The Antitrust Laws of the United States of America: A Study of Competition Enforced by Law

By A. D. Neale | Go to book overview

CHAPTER V
MONOPOLIZATION. II. MONOPOLISTIC PRACTICES

1. Definition of monopolistic practices

The previous chapter has dealt with the quite small number of cases in the history of antitrust in which the United States Department of Justice has sought to break the dominant hold obtained by a single firm over a whole industry. Such cases are naturally taken first because they exhibit the law of monopolization comprehensively in all its aspects. Section 2 of the Sherman Act may also be used, however, with more limited objectives.

As has been seen, the element of purposive drive that constitutes monopolization may appear in the way monopoly power is acquired and held or in the way it is used. If unlawful purpose is shown in getting and keeping dominant power, it is immaterial whether the power is actually exerted; and if it is unlawfully exerted -- with the purpose or effect of raising prices or excluding competitors from the market -- it is immaterial that it may have been lawfully acquired or merely 'thrust upon' its possessor. Many cases brought under section 2 deal with particular practices that powerful firms may adopt in building up or maintaining or exerting their power. These may be called monopolistic practices and they broadly correspond to the restrictive practices adopted by agreement between competitors that were considered above (Chapter II).

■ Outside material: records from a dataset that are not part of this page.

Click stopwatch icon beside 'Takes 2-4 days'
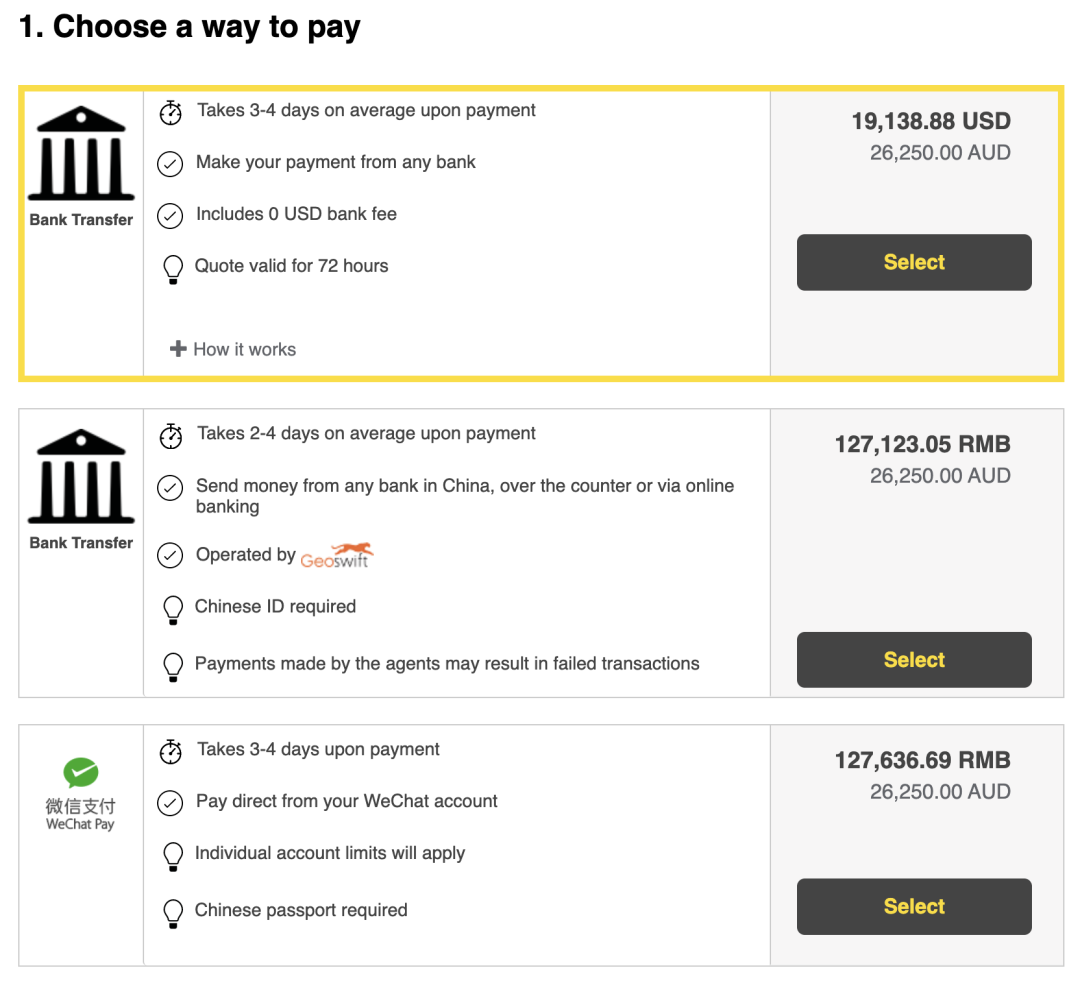This screenshot has height=981, width=1080. click(x=171, y=435)
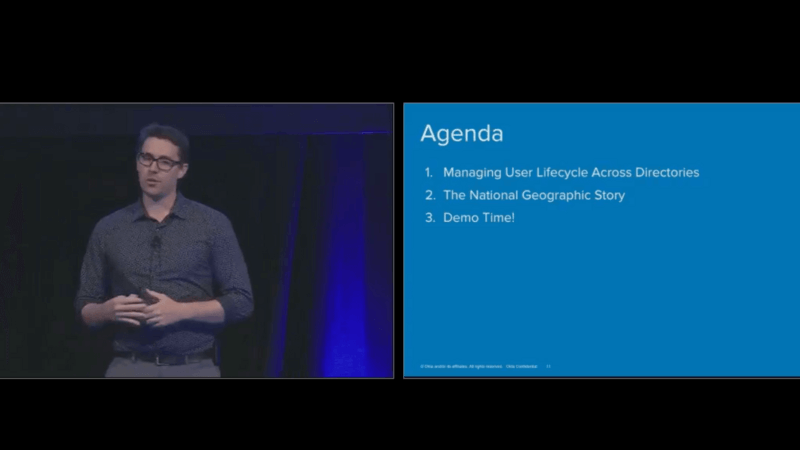Click the list number 2 on slide
The height and width of the screenshot is (450, 800).
[429, 195]
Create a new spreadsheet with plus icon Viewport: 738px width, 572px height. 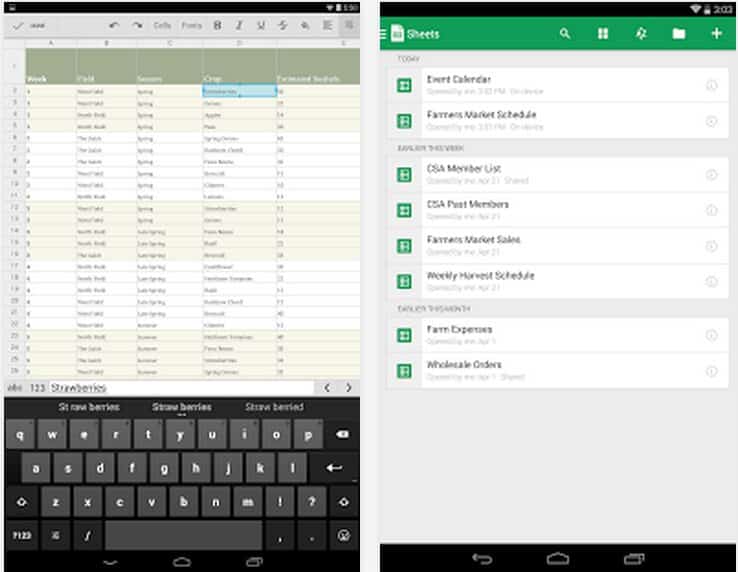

In this chapter the main lines of cases of this type will be illustrated. In the first part of the chapter the emphasis will be on ways in which a legitimately acquired or 'inescapable' monopoly may run the risk of a charge of monopolizing by the use made of its power. The latter part will consider the law as it relates to various ways in which firms may augment their power in the market -- for example, by acquiring competing businesses (horizontal integration), by acquiring their own sources of supply of materials or their own distributive outlets (vertical integration) or by entering into various types of exclusive contract with suppliers or distributors. It will be seen that the cases on this second topic form a link between the big monopoly cases and the case-law under the Clayton Act relating to restrictive behaviour on the part of individual concerns which have not necessarily achieved monopoly power.